Danny Cavanagh : Oui, tout à fait, clairement ! Tout vient de l'intérieur, de cette essence de la vie qu'il est impossible d'exprimer avec des mots. C'est comme si un parfum accompagnait chaque note... Imagine la musique comme un élégant bouquet de parfums apportant cette lumière, cet amour de la vie.
Ju de Melon : C'est un sujet assez complexe et personnel, un peu comme cet album au final... Le décrirais-tu ainsi ?
Danny Cavanagh : Oui et non, car selon moi c'est très facile. Pour moi la vie c'est simple, quand tu comprends ce que tu ressens et d'où les choses viennent. En tout cas c'est ce que je crois. Après, il est aussi très simple d'être compliqué... Tout ce qui est politique, nature de l'esprit, égos ou autres clans... tout ça c'est compliqué ! Mais au plus profond, au-delà de tout ça, il y a une vérité aisée à comprendre : ce que nous vivons maintenant est la seule chose qui importe.
Ju de Melon : Quelle est pour toi la chanson qui porte le mieux ce concept dans l'album ?
Danny Cavanagh : "Dreamling Light", tout simplement. Elle dit tout.
Ju de Melon : Changeons un peu de sujet et parlons de la 5ème chanson de l'album, "Angels Walk Among Us". Ville Vallo du groupe HIM apparait en chanteur invité, qu'est-ce qui a motivé ce choix ?
Danny Cavanagh : C'est un ami à nous, nous avons tourné avec son groupe et je lui ai proposé car c'est vraiment un gars très sympathique avec une bonne voix. Très simple comme tu peux voir, loin d'être compliqué, un peu comme la vie (rires)...
Ju de Melon : Quelques mots sur le processus d'enregistrement et le mixage fait par Steven Wilson (Porcupine Tree) ?
Danny Cavanagh : Franchement l'enregistrement a pris trop de temps, nous ne nous y reprendrons plus jamais de la même manière. Par contre, tout s'est super bien passé au niveau du mixage, Steven a super bien travaillé et nous avons obtenu grâce à lui un bon résultat final.
Ju de Melon : Qu'est-ce que Steven a apporté sur cet album ?

## Consigne:
Modifiez le passage de l'extrait d'entretien commençant à « Danny Cavanagh : C'est » et se terminant à « (Porcupine Tree) ? », en y remplaçant « sympathique » par « chaleureux ». Seul l'extrait d'entretien doit servir de référence.

## Données fournies:
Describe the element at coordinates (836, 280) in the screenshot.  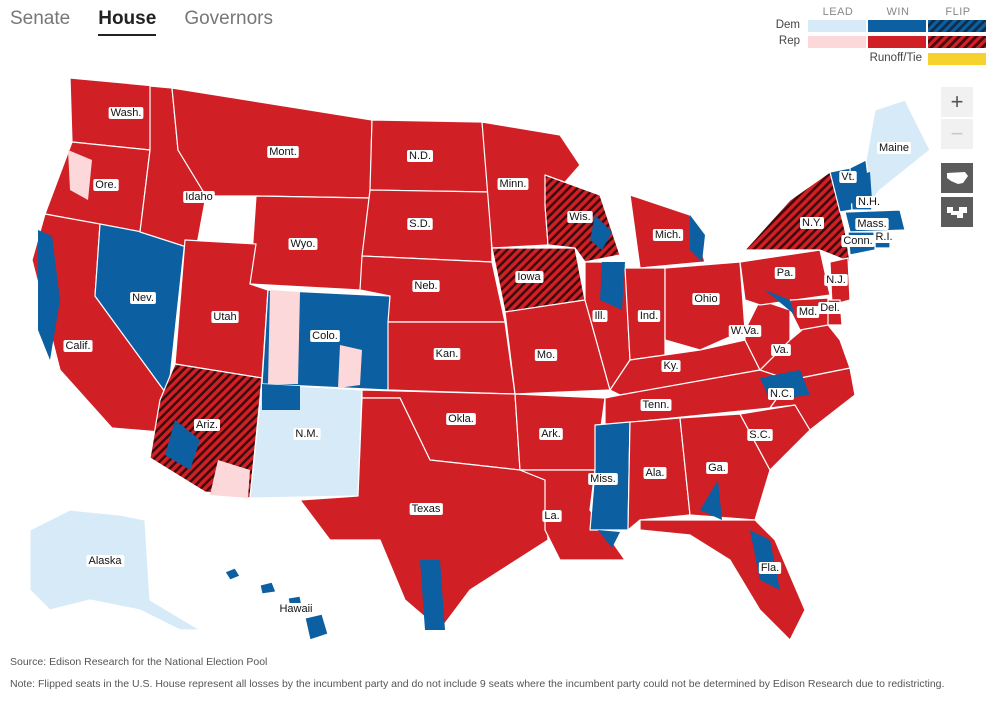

## Résultat:
Danny Cavanagh : C'est un ami à nous, nous avons tourné avec son groupe et je lui ai proposé car c'est vraiment un gars très chaleureux avec une bonne voix. Très simple comme tu peux voir, loin d'être compliqué, un peu comme la vie (rires)...
Ju de Melon : Quelques mots sur le processus d'enregistrement et le mixage fait par Steven Wilson (Porcupine Tree) ?